|Hosta 'Guacamole' & Gerbera 'Sweet Fiesta' 15 August 2022|
El humo se desvanece en el aire. Real Academia Española
My online dictionary RAE (Real Academia Española) defines in several poetic ways the meaning of desvanecer (to fade). The above definition translates to “smoke fades into the air”. I find that quite attractive to my ear when I repeat it out loud.
The verb desvanecer also applies to a person who is feeling faint so the word is not only by something like the fading colours of an old colour print exposed to sunlight.
Most roses become lighter and thus fade in the sun. One brilliant exception is Rosa x odorata ‘Mutabilis. Blooms darken with age. Some very red Gallica roses fade to a darker, almost metallic purple.
Particularly with annuals (my Rosemary’s annuals) I sometimes feel sad for them (as if they were persons) when I notice that the blooms are fading or as Rosemary would have said, “They are past it.”
After many years of observation I have come not only to appreciate the fading of my roses but to also see beauty in the transition.
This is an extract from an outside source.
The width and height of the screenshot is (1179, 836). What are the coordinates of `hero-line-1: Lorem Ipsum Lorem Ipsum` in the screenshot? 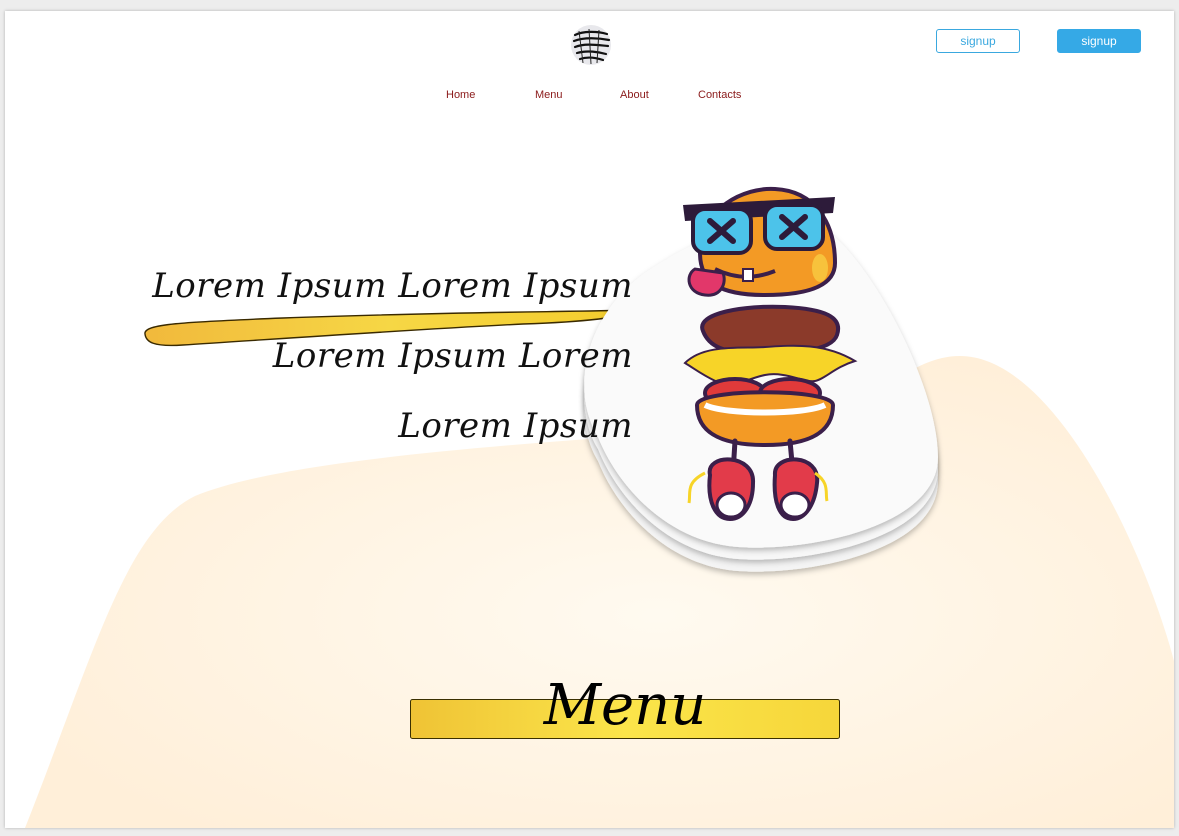 It's located at (392, 286).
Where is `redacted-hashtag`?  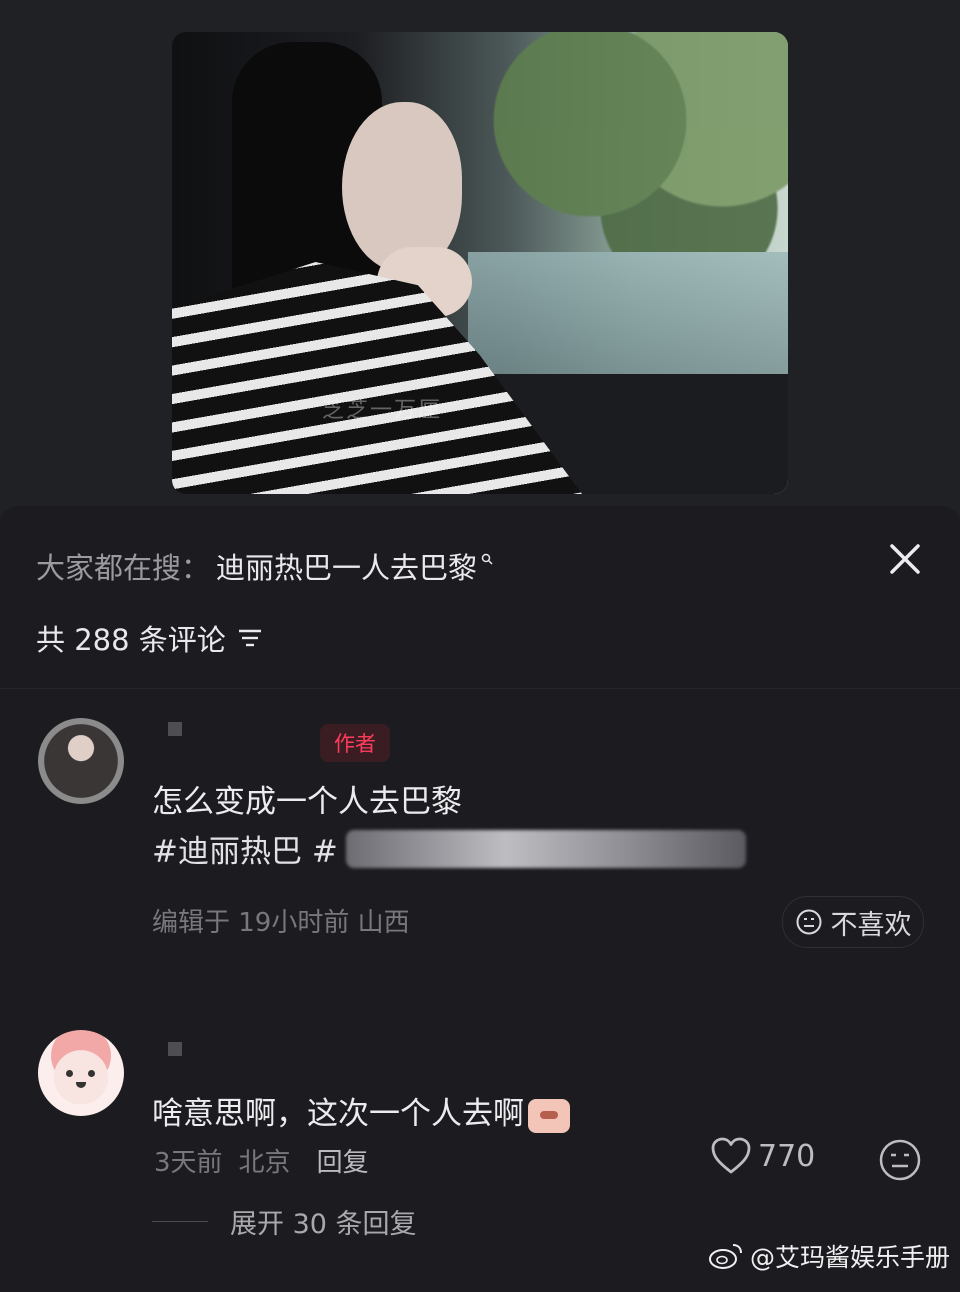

With the roses I know that they will return next year, but with these annuals I contemplate in them death and my own.
Hostas, no matter what people say, are not shade loving. My friend, hosta expert Wolfram George Schmid (now gone) who wrote the bible on hostas often told me, “Hostas are shade tolerant.”
There is much confusion in the hosta world in how to call light-coloured plants, are they gold or yellow? Schmid used the nice word lutescent for hostas that whitened in the sun as the season progresses.
In my scan here I have two leaves of Hosta ‘Guacamole’. The smaller one (hidden underneath bigger leaves) has retained the original colour while the bigger leaf is becoming lutescent.
The two blooms of Gerbera ‘Sweet Fiesta’ will soon be replaced by new ones. But here one of them is fading.
I could say that their colour is fading into the air.